(Things to do):
(A) Repeat the Gilead essay word for word, between "Just recently, a" and "of John Calvin.", inclusive.
(B) According to the Gilead essay, in what year did the novel Gilead win the Pulitzer Prize?

(Exercise passage):
----

“What has been is what will be, and what has been done is what will be done; there is nothing new under the sun.” -- Ecclesiastes 1:9
Several months ago, I was listening to a light-hearted commentary about current events relating to the COVID-19 pandemic. The person speaking was a comedian, and one of the gifts of a comic is to notice the things in life that often go unnoticed by the rest of us. In this instance, the comedian noted a word that keeps coming up in the reporting about the pandemic. That word is “unprecedented.” To back up his point, clips from various forms of news media – newspapers, television, radio, etc. – were displayed. And sure enough, the word “unprecedented” was being used over and over to describe the current events of the unfolding pandemic. It clearly demonstrated the unprecedented use of the word unprecedented!
Just recently, a friend reminded me of a book that I read years ago, Gilead by the acclaimed novelist Marilynne Robinson. The book was first published in 2004, and it won the Pulitzer Prize in 2005. Gilead is a short novel, but it is not a page-turner. Robinson’s prose has been described as “gravely measured and thoughtful,” and I remember lingering longer over certain passages, with a hope that the extra time would allow me to apprehend some of the depths of her reflections on life. Robinson grew up in the Presbyterian Church, and later became a member of a Congregationalist church. Although she is a teacher of writing by profession, Robinson has an interest in theology, particularly the works of John Calvin.
Gilead is a series of fictional autobiographical reflections written by the Rev. John Ames to his young son. The year is 1956. Reverend Ames, an aging Congregationalist minister who lives in rural Gilead, Iowa, is nearing the end of his life. He wants to record some of his family history and life learnings for his son, who at the time is too young to appreciate what his father wants to share.
I am not going to give a “book report” here, in case you have not read the novel. I do want to share a portion of it, two paragraphs. It is interesting to note the things we gloss over in literature on one reading, but those same overlooked details seem to be highlighted on another reading. Here is Reverend Ames writing:
People don’t talk much now about the Spanish influenza, but that was a terrible thing, and it struck just at the time of the Great War, just when we were getting involved in it. It killed the soldiers by the thousands, healthy men in the prime of life, and then it spread into the rest of the population. It was like a war, it really was. One funeral after another, right here in Iowa. We lost so many of the young people. And we got off pretty lightly. People came to church wearing masks, if they came at all. They’d sit as far from each other as they could. There was talk that the Germans had caused it with some sort of secret weapon, and I think people wanted to believe that, because it saved them from reflecting on what other meaning it might have. (Page 41)

----

(Supplied data):

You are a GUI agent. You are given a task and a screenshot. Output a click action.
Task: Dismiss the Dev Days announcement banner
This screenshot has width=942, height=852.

----

(Exercise results):
(A)
Just recently, a friend reminded me of a book that I read years ago, Gilead by the acclaimed novelist Marilynne Robinson. The book was first published in 2004, and it won the Pulitzer Prize in 2005. Gilead is a short novel, but it is not a page-turner. Robinson’s prose has been described as “gravely measured and thoughtful,” and I remember lingering longer over certain passages, with a hope that the extra time would allow me to apprehend some of the depths of her reflections on life. Robinson grew up in the Presbyterian Church, and later became a member of a Congregationalist church. Although she is a teacher of writing by profession, Robinson has an interest in theology, particularly the works of John Calvin.

(B) 2005